Solving Equations by Splitting

Absolute value equations are similar to square root equations, in that we have to consider both positive and negative solutions. For example, the solutions to the equation $|x|=2$ are $x=\pm 2$.

We can usually solve more complicated absolute value equations by isolating the absolute value and then breaking it up into positive and negative equations.

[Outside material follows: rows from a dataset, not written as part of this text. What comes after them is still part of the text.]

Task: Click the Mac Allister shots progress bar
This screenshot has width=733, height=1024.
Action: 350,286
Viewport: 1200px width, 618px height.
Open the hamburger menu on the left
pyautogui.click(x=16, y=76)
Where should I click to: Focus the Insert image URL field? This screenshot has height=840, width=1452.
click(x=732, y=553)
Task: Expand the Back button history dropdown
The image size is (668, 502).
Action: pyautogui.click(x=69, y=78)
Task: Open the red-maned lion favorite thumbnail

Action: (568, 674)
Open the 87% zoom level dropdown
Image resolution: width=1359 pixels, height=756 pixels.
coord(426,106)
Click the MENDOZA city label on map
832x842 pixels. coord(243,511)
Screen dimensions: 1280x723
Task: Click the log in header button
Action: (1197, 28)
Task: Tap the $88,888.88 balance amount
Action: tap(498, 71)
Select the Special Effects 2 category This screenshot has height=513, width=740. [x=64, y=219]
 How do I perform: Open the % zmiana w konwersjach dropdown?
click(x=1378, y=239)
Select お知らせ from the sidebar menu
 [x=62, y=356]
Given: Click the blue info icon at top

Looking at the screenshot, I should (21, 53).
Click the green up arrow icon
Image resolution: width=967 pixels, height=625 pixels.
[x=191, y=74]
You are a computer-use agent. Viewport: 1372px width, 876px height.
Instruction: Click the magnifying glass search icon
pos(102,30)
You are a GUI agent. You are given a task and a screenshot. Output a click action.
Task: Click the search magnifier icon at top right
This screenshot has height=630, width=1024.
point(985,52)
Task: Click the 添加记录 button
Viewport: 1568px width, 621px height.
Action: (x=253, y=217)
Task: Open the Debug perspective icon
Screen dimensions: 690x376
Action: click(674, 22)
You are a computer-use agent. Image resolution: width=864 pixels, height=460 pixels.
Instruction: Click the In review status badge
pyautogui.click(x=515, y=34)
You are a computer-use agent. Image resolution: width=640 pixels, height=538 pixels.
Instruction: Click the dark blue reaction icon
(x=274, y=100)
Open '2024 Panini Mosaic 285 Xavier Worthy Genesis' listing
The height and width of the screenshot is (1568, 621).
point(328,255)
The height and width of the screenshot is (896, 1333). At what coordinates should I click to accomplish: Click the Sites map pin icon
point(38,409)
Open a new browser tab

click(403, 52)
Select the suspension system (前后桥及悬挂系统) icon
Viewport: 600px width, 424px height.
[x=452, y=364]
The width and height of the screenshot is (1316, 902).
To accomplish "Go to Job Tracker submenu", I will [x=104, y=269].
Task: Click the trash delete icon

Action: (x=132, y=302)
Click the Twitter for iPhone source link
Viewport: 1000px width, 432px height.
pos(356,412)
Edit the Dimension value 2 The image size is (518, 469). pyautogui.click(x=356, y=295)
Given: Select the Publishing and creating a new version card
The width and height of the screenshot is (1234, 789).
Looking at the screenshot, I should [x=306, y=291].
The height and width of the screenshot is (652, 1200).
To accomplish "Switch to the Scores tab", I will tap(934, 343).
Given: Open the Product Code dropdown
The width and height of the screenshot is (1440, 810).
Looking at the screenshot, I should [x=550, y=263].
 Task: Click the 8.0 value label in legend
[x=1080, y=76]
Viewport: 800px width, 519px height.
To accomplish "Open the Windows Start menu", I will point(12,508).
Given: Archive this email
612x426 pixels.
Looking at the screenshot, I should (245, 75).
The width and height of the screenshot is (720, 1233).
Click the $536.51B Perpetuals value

$\begin{align*} \text{Original equation} \hspace{.5cm} &\Bigg| \hspace{.5cm} |x^2-3|-1=0 \\ \text{Isolate the absolute value} \hspace{.5cm} &\Bigg| \hspace{.5cm} |x^2-3|=1 \\ \begin{matrix} \text{Split into positive and} \\ \text{negative equations} \end{matrix} \hspace{.5cm} &\Bigg| \hspace{.5cm} \begin{matrix} x^2-3=1 \text{ or} \\ x^2-3=-1 \end{matrix} \\ \text{Solve} \hspace{.5cm} &\Bigg| \hspace{.5cm} x=\pm 2, \pm \sqrt{2} \end{align*}$


Extraneous Solutions

One caveat to solving absolute value equations this way is that if the original equation tells us that the absolute value equals a negative number, we will get the same solutions as if it were a positive number, but none of them will be correct because absolute value can never have a negative output.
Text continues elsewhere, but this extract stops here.